| Text passage |
::::::::::

After lunch Ceredwyn, Hestia, and I walked around the house. It was unusually warm for this time of year, 39°F or about 4℃. The skies were gray, and some mist rose up from surviving snowpiles. It felt a bit like March as we tromped along the little ponds, the minor woodpiles, the front flower plot, the driveway’s stone wall, the major wood storage, the hot tub.
Walking with us was a realtor.
Yes, we are starting the process of selling our house.
There are two reasons for this major step, the first being our youngest son is aiming for college next fall. In around eight or nine months Ceredwyn and I will be the only humans in the house, and have a lot more freedom to move.
The biggest reason, of course, and one familiar to readers of this blog, is that broadband here is horrendous and not getting better. This is frustrating, at best, for our personal lives, making entertainment, education, culture, and family connections difficult. More importantly there’s an important chunk of our work that we can’t do from our house or town: downloading major files. Conducting audio- and videoconferences: it’s no longer quaint to have to turn the camera off to preserve sound quality. Producing and publishing audio and video projects: podcasts, Future Trends Forum live sessions and recordings, more video sent to YouTube. That’s a growing proportion of our work – heck, of many professions – and other such needs are coming on line fast, like VR and AR production.
After nearly a year of intensive research and networking, following more than a decade of community work, we cannot escape the conclusion that Vermont is just not interested in expanding rural broadband. The state does not consider broadband to be a utility. The outgoing governor, Peter Shumlin, quietly gave up on the universal connectivity goal. The incoming governor, Phil Scott, has said openly and clearly that he will not pursue that goal. For the private sector, businesses have been upfront about resisting rural expansion for business reasons. So unless a solution appears on the Green Mountains over the next few months, we’re getting ready to exit.
Down the sledding hill in autumn.
This is a heartbreaking decision for Ceredwyn and I. We’ve lived here almost twenty years. Vermont is the best state we’ve ever lived in. Our two children grew up in Ripton. We have many deep roots in the community, from serving on school and community TV boards to riding with the fire department to building up a local highspeed network to working on the local historical society and fighting to protect our post office and more. I run the town blog. We have many terrific friends here. Our hearts are in this place.
But Vermont is not interested in keeping us here, neither our family nor our business. That is now quite clear. So we have to make peace with heartache, which will probably take the rest of our lives, and start packing.

::::::::::

| What is needed |
Answer the following questions using the post about selling the house in Vermont.
1. What temperature was recorded during the walk around the house?
2. Which incoming governor stated that he would not pursue the universal connectivity goal?
3. For how long has the family lived in the house?

| Collected material |
::::::::::

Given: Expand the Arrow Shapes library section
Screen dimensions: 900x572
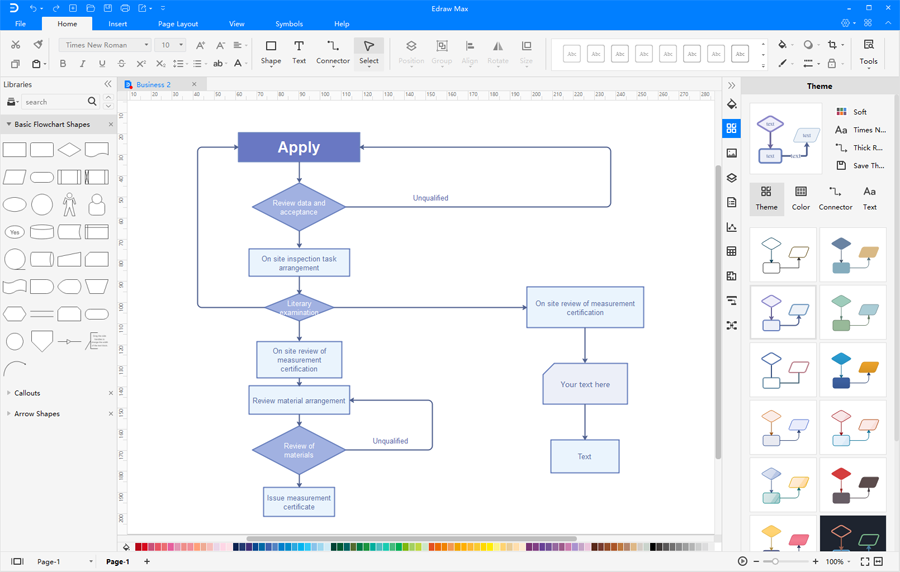Looking at the screenshot, I should tap(36, 414).
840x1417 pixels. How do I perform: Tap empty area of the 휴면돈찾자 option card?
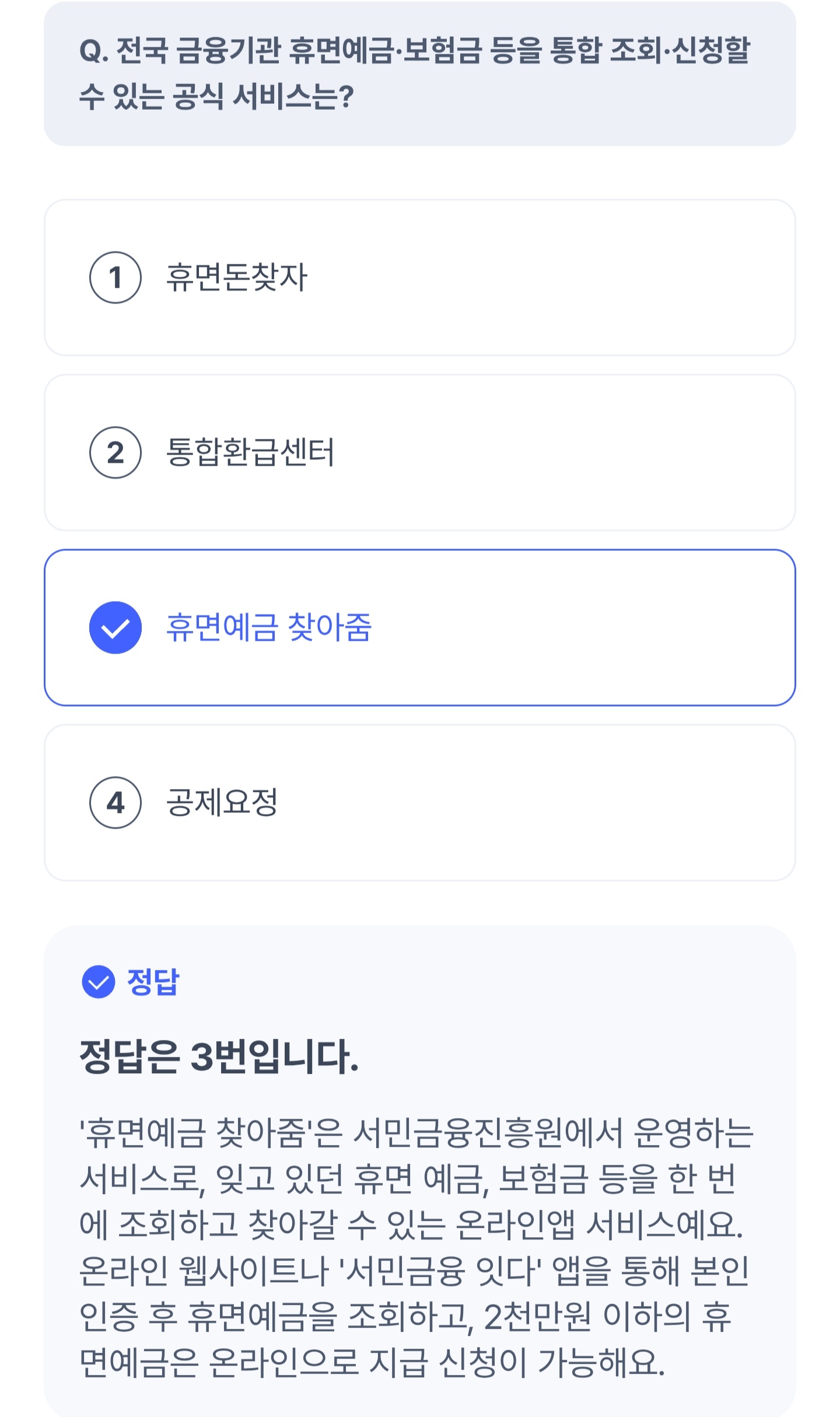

::::::::::

| Correct output |
1. It was 39°F, or about 4℃.
2. Phil Scott.
3. Almost twenty years.